### RAW RECORDS
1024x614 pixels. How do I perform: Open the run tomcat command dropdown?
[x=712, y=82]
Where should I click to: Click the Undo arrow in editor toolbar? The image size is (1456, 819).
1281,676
--
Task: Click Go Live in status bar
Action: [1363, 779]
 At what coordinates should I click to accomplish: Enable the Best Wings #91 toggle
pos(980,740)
==
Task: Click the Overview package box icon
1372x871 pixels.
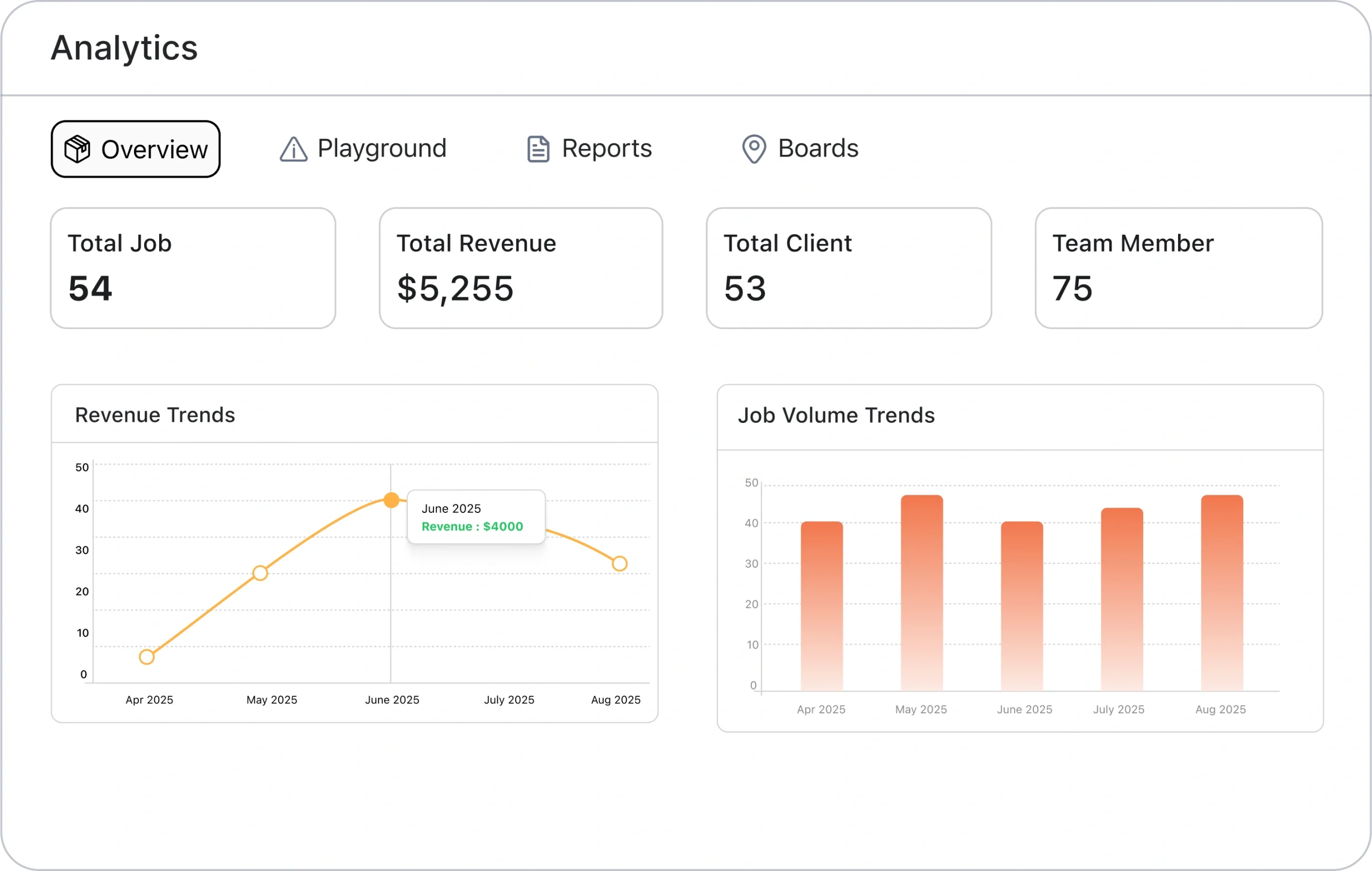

### SET PROBLEM
Swap "toggle" for "switch" in the lines from the line with "At what coordinates" up to and including the line with "pos(980,740)". Return only those lines, with everything else left unchanged.

### RIGHT ANSWER
 At what coordinates should I click to accomplish: Enable the Best Wings #91 switch
pos(980,740)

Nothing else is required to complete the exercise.